▶ **Supplied text**:
______________________________
There are two types of payment scheme, the Progressive Payment Scheme (PPS) and the Deferred Payment Scheme (DPS).

The key features of the Progressive Payment Scheme include:

  1. Staged Payments:
    The purchase price is divided into several stages, typically tied to key milestones in the construction process. These stages may include the foundation laying, structural completion, and overall project completion.
  2. Reduced Upfront Costs:
    One of the primary advantages of the PPS is that it alleviates the immediate financial burden on homebuyers by allowing them to defer a significant portion of the purchase price. This reduction in upfront costs makes property ownership more accessible to a broader segment of the population.
  3. Financial Flexibility:
    The deferred payments enable buyers to utilize their funds more flexibly during the construction period. This could involve investing in other assets, meeting other financial obligations, or taking advantage of alternative investment opportunities.
______________________________
▶ **Task requirements**:
- 1) From the payment schemes passage, transcribe the text starting at "The key features" and ending at "of the population.".
- 2) Name every key feature of the Progressive Payment Scheme listed in the payment schemes passage.
- 3) Answer these from the payment schemes passage:
(a) What two payment schemes does it name?
(b) What are the stages of the purchase price typically tied to?
(c) What does the reduction in upfront costs make more accessible?

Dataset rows
______________________________
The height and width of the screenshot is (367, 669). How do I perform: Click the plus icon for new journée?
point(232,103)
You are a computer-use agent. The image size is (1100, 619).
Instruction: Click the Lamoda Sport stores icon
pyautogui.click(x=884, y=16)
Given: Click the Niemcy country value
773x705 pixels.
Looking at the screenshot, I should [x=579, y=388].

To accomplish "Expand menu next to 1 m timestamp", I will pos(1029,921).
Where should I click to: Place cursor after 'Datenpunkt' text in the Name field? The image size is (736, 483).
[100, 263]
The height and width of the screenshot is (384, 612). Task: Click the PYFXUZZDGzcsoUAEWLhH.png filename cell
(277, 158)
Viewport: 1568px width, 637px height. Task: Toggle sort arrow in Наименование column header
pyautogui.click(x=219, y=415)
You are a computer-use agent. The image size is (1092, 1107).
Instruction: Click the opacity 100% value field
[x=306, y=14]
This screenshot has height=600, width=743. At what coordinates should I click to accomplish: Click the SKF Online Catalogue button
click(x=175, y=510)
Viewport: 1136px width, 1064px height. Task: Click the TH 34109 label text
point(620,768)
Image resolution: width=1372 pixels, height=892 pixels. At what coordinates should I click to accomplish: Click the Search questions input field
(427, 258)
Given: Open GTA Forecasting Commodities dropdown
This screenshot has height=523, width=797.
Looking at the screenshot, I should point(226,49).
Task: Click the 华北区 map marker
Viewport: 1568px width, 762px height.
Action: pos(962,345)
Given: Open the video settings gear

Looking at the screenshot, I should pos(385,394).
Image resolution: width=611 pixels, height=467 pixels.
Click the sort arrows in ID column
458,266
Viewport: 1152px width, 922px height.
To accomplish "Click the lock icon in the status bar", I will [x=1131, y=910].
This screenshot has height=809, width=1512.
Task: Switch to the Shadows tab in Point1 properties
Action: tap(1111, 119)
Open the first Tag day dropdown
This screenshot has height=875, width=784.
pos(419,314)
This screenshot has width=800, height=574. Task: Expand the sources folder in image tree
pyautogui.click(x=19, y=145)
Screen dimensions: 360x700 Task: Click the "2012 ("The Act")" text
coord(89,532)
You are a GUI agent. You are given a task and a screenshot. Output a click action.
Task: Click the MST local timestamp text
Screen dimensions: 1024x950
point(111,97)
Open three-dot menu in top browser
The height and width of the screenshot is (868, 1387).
______________________________
▶ **Complete answers**:
- 1)
The key features of the Progressive Payment Scheme include:

  1. Staged Payments:
    The purchase price is divided into several stages, typically tied to key milestones in the construction process. These stages may include the foundation laying, structural completion, and overall project completion.
  2. Reduced Upfront Costs:
    One of the primary advantages of the PPS is that it alleviates the immediate financial burden on homebuyers by allowing them to defer a significant portion of the purchase price. This reduction in upfront costs makes property ownership more accessible to a broader segment of the population.

- 2)
Staged Payments
Reduced Upfront Costs
Financial Flexibility

- 3)
(a) The Progressive Payment Scheme (PPS) and the Deferred Payment Scheme (DPS).
(b) Key milestones in the construction process.
(c) Property ownership, for a broader segment of the population.